The biggest way to prevent more people dying in toilets is not to have gender neutral or mixed sex toilets and for everyone to stick to the toilet for their sex. In that way, toilets designs can get back to having door gaps.
Then anyone at their most vulnerable has the best chance of being rescued because they will be seen through the door gaps that are allowed in single sex toilets when there’s a single sex area in front of them. I know because that’s how I saved a young woman who I saw had collapsed in her cubicle as soon as I entered the ladies. In two recent more publicised events of toilet deaths outside the home, one man was found after 6 days and one woman after 3 days. No one knew they were there.
Privacy is why a lot of deaths (and assaults) happen in disabled toilets too. Children are led into these toilets, women are pushed back into them. Thats why there should be an exemption for children to go into single sex toilets of the sex of their carer.
For a death risk example, a quote from academic US research: ‘Public restrooms are often used as drug consumption sites because of the privacy they offer. However, it is this inherent privacy, especially with single-user restrooms, that invites solitary consumption. And that is also what makes it so dangerous: With no one nearby to call for emergency assistance or administer naloxone, individuals are at a higher risk for death should an overdose occur.’
What should happen is there should be single sex accessible (disabled) toilets so these toilets have the same benefits of single sex design.
If there is really no way someone wants to use a toilet with male or female on it then the mixed sex toilet should be really closely monitored. In my research, this isn’t practical and isn’t liked. But it is why it ‘works’ better (say) in a cafe that has only one toilet space available.
I started looking at toilet safety because of the risks of medically vulnerable people dying in toilets that were private designs. These private designs are said to be ‘inclusive’ and have their origins to transactivists in New York nightclubs. This is not transphobic, it’s just facts that anyone can look up and I have worked back to from researching toilet safety for the last few years. It’s also not anti-men to say that men like having sex in toilets more than women. In fact, it was argued in Parliament it was discrimination against men to make it illegal to have sex in a public toilet (it has been since 2003). It’s not anti-sex to say the conditions that make a toilet cubicle good to have consensual sex in are the conditions that non-consensual sex will happen in (read Rod Liddle’s account of the BBC toilets in the Spectator).

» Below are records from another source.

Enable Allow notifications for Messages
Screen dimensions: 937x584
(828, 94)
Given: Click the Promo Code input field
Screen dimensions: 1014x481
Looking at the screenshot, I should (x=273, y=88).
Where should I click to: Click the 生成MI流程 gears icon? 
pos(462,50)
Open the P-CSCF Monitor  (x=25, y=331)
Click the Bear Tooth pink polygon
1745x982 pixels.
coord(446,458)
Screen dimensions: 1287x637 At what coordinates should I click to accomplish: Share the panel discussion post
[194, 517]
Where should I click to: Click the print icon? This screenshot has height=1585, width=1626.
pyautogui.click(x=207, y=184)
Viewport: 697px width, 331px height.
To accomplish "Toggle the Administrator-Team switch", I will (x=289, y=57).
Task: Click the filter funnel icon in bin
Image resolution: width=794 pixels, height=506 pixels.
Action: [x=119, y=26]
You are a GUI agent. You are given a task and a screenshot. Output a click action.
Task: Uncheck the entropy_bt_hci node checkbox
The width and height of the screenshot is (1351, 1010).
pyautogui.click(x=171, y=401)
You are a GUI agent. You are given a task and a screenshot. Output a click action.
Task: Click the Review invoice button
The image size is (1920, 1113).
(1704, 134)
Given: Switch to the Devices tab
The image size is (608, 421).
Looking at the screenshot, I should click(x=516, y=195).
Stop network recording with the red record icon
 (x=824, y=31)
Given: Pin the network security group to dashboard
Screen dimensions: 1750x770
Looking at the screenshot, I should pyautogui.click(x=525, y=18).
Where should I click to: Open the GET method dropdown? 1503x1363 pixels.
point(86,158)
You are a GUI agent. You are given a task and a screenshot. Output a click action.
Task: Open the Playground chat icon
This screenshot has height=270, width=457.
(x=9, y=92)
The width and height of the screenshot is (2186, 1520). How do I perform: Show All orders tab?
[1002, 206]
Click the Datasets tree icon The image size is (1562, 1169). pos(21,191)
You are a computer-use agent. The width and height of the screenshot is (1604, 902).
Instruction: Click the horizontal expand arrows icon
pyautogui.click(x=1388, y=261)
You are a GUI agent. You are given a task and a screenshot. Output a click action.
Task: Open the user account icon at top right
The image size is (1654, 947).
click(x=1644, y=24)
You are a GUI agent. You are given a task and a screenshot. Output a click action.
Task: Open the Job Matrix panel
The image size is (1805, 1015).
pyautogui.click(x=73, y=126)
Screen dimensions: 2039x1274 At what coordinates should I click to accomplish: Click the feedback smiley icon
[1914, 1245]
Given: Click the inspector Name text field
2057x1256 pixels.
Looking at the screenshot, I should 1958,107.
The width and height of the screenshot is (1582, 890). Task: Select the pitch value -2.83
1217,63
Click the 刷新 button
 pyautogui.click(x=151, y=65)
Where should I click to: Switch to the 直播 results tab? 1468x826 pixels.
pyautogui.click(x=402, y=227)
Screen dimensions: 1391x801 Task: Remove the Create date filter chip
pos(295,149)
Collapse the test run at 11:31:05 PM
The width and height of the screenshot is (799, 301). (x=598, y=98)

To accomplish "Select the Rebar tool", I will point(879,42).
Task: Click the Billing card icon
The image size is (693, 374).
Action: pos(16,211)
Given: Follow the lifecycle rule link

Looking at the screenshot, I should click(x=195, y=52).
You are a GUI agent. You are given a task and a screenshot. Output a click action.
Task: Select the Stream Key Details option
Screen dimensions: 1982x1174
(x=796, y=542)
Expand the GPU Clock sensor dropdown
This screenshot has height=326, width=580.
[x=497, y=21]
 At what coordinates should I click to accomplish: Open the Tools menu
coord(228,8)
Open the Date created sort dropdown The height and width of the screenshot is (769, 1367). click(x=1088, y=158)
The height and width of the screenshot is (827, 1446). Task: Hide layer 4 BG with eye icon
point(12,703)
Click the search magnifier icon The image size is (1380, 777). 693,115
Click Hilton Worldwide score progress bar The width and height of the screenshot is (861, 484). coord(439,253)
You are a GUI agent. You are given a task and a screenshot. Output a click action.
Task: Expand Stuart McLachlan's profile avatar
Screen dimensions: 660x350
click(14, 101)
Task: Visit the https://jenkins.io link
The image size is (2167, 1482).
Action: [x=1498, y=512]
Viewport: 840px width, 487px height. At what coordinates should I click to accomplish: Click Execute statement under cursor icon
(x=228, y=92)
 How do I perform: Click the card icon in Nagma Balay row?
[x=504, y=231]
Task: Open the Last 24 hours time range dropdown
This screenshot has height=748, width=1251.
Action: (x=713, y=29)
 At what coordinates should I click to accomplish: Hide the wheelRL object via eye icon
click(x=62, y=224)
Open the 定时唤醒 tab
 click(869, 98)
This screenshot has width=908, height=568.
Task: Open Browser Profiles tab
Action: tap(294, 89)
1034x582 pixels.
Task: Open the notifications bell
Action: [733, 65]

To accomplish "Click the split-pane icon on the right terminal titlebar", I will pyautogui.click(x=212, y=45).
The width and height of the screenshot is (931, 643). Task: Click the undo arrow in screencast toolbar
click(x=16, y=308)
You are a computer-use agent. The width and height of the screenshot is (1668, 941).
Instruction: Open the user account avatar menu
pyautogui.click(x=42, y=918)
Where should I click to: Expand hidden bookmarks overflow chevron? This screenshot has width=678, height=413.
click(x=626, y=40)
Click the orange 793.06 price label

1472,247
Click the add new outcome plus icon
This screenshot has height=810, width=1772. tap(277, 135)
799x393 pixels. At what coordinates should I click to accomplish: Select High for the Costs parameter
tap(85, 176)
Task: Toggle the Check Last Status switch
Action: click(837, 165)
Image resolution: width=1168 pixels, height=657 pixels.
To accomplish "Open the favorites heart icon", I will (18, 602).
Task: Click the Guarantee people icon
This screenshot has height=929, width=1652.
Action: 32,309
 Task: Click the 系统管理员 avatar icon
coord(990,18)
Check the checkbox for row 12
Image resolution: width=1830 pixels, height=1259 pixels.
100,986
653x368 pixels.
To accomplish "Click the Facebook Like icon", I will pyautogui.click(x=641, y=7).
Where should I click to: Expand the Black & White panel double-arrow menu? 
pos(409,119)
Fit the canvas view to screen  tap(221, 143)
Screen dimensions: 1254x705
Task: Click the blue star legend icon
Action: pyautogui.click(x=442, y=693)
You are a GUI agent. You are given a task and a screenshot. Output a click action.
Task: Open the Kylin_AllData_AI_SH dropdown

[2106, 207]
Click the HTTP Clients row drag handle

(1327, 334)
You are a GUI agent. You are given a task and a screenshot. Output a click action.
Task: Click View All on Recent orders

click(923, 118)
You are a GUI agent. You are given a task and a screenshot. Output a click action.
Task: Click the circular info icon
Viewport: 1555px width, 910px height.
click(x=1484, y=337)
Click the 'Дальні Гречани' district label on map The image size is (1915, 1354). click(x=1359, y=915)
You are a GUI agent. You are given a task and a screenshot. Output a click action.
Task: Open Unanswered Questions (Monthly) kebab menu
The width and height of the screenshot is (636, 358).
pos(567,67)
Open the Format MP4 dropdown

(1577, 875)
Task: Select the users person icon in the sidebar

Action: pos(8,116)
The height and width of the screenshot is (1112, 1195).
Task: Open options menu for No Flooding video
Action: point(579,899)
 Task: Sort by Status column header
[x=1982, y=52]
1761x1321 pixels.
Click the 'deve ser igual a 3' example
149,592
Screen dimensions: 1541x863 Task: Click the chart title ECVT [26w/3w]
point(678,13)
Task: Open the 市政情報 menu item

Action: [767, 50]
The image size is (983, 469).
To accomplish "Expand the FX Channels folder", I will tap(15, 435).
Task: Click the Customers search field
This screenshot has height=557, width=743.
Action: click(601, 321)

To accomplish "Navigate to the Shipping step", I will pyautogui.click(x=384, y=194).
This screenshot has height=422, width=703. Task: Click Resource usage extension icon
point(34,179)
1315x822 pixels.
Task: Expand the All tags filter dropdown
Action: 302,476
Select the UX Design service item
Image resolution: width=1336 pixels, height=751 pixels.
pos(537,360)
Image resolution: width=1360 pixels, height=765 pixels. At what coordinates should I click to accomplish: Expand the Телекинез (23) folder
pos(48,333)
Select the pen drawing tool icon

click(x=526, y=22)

Privacy comes at the cost of health and safety for all at our most vulnerable. It also comes at a cost for any provision at all: the more toilets are misused, the more they cost to maintain and the more likely there are to be shut. It even stops people using an area (such as shops) at all as the area gets a reputation and the ‘good people’ avoid it.
What you think you want and what you need can be two different things.
I have written a lengthy post because I hope the group will look at it and start thinking about what they need. I think it should be their safety (and health). If they really want to be radical and campaign for mixed sex toilets to have door gaps in them to be as safe as the single sex designs then I can help with my research. I am happy to discuss. But I don’t think society is really ready for that. It’s going against building regs too.